United saw broadcasting revenue drop from £46.9m for the same period last term to £28.4m, a fall of 39.4% while matchday revenue dipped from £33.7m to £30.9m. United Executive vice-chairman Ed Woodward put that down to a lack of Champions League football at Old Trafford after last season’s seventh-placed finish
Juts as worrying was the fact gat United’s debt rose by almost £24m in the space of three months, up from £356.6m to £380.5m.
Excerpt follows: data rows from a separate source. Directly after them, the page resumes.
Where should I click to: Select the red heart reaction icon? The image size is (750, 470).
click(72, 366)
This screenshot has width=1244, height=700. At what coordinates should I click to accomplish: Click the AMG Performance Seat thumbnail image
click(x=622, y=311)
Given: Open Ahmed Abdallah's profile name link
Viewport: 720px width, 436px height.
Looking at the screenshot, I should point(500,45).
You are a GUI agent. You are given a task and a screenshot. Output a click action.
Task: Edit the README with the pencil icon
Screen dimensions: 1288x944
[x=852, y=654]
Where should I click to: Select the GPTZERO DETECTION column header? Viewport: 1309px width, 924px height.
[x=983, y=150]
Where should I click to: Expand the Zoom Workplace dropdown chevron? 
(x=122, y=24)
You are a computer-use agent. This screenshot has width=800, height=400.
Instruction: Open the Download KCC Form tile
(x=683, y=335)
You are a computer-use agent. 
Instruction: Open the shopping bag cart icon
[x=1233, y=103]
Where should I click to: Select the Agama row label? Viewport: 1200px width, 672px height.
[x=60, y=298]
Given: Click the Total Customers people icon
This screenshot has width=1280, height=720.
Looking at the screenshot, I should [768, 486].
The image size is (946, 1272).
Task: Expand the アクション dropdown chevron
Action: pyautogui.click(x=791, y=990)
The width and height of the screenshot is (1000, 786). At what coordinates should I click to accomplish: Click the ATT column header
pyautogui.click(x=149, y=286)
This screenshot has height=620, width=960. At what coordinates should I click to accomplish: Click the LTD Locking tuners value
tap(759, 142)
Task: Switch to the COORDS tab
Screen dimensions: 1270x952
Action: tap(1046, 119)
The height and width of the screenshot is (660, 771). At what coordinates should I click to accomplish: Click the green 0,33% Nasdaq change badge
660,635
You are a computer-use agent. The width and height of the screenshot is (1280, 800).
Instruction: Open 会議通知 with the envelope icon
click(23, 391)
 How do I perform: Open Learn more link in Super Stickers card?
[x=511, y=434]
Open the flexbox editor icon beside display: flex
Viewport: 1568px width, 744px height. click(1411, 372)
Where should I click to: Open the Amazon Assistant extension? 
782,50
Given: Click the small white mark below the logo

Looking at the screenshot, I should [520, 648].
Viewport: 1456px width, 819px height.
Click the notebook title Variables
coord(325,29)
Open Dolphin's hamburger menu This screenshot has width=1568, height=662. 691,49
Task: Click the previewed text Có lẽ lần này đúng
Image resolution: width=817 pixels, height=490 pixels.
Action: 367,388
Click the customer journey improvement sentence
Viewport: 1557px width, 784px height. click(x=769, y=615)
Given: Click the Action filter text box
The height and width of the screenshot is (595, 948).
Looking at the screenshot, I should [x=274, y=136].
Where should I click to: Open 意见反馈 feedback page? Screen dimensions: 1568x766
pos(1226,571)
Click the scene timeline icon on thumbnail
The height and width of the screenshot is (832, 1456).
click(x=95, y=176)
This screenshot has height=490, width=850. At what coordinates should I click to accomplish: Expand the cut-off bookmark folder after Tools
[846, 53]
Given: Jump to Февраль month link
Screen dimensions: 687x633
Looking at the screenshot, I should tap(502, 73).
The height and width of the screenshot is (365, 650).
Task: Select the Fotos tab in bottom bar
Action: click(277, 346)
United claim that this is down to the strength of the US dollar.
Interestingly, despite all this big name signings this summer, United’s staff costs actually went down, supporting their claim three months ago that their wage bill will be lower after several big earners left the club and because they are not paying bonuses for involvement in Champions League football.
The future is still bright for the club off the pitch as the new Premier League rights deal will be worth £5.1 billion over three years from 2016 for live broadcasts in the United Kingdom alone.
“The recently announced Premier League broadcasting rights package for 2016-19, representing an increase just over 70 percent, once again demonstrates that we are part of the top football league in the world” said Woodward.
“Notwithstanding no European football this season, our revenues remain strong and demonstrate the underlying strength of our business model, with commercial revenues up year over year. On the pitch, the team is well-positioned to challenge for a top-four finish in the Premier League.”
United announced record revenues of 433.2 million pounds for the last financial year and expect that to drop to between 385 and 395 million for the current year.